The openSUSE team has decided to remove the Deepin Desktop Environment from openSUSE, after the project’s packager for openSUSE was found to have added workaround specifically to bypass various security requirements openSUSE has in place for RPM packages.
Recently we noticed a policy violation in the packaging of the Deepin desktop environment in openSUSE. To get around security review requirements, our Deepin community packager implemented a workaround which bypasses the regular RPM packaging mechanisms to install restricted assets.
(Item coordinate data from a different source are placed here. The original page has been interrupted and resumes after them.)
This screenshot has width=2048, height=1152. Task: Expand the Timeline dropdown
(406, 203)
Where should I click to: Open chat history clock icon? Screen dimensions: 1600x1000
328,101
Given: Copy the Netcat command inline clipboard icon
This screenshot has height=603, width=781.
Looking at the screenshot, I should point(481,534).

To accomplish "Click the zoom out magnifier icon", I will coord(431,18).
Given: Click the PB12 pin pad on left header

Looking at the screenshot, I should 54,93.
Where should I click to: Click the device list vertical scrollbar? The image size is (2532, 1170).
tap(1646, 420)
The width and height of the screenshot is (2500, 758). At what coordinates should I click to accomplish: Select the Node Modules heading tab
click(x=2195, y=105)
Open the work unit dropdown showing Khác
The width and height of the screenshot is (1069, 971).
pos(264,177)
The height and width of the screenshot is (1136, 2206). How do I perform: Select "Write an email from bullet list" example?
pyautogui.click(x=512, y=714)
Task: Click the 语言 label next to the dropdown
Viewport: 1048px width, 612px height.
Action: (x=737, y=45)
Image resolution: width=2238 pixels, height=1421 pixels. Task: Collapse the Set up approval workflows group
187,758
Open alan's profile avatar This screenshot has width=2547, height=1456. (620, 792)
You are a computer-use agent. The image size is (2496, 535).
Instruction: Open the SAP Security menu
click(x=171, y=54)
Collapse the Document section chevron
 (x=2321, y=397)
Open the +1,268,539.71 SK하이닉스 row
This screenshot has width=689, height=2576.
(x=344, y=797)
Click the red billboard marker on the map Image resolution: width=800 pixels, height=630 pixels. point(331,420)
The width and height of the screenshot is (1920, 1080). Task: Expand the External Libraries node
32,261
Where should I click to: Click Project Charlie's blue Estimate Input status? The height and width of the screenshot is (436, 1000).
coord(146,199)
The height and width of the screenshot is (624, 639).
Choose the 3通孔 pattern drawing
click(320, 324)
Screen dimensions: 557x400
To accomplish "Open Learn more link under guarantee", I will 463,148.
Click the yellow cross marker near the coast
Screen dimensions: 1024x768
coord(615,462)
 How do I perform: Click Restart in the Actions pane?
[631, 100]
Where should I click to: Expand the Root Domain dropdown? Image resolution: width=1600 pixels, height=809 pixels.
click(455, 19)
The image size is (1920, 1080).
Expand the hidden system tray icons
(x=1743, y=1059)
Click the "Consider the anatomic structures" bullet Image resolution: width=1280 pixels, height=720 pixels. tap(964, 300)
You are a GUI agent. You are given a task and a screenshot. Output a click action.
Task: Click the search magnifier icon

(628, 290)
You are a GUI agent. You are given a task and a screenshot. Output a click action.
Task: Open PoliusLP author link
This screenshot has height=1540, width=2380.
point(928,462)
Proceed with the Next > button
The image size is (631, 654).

As a result of this violation, and in the light of the difficult history we have with Deepin code reviews, we will be removing the Deepin Desktop packages from openSUSE distributions for the time being.
↫ Matthias Gerstner
Matthias Gerstner goes into great detail to lay out every single time the openSUSE team found massive, glaring security issues in Deepin, and the complete lack of adequate responses from the Deepin upstream team over the past 8 or so years. It’s absolutely shocking to see how utterly lax the Deepin developers have been regarding the security of their desktop environment and its dependencies, and the openSUSE team could really only come to one harsh conclusion: Deepin has no security culture whatsoever, and it’s extremely likely that every corner of the Deepin code is riddled with very serious security issues.
As such, despite the relatively large number of Deepin users on openSUSE, the team has decided to remove Deepin from openSUSE entirely, instead pointing users to a third-party repository if they desire to keep using Deepin. I think this is the best possible option in this situation, but it’s not exactly ideal. After reading this entire saga, however, I don’t think anyone who cares about security should be using Deepin.
Of course, I doubt this will be the end of the story. What about all the other Linux distributions out there? The security issues in Deepin itself are most likely also present in Debian, Fedora, and other distributions who have the Deepin Desktop Environment in their repositories, but what about the workaround to bypass packaging security practices? Does that exist elsewhere as well?
I think we’re about to find out.
After all of that craziness and they are still willing to host Deepin on an openSUSE Factory repo and point people toward it? Why exactly I wonder? Just give it the boot and be done with it.
If a maintainer is knowingly implementing security bypass mechanisms. That maintainer should be banned from this and every other project they have contributed to. And probably review every historic commit.
Open source builds itself on the basis of trust and this individual has broken that trust.
I really hope this isn’t the end of the story.
The maintainer of the OBS repo commented about bypassing review 4 years ago: https://build.opensuse.org/project/show/X11:Deepin:Factory#comment-1439069
But their previous comment linked to their own blog where they complain about the low quality and security malpractice of Deepin and said they were giving up on packaging it for openSuSE.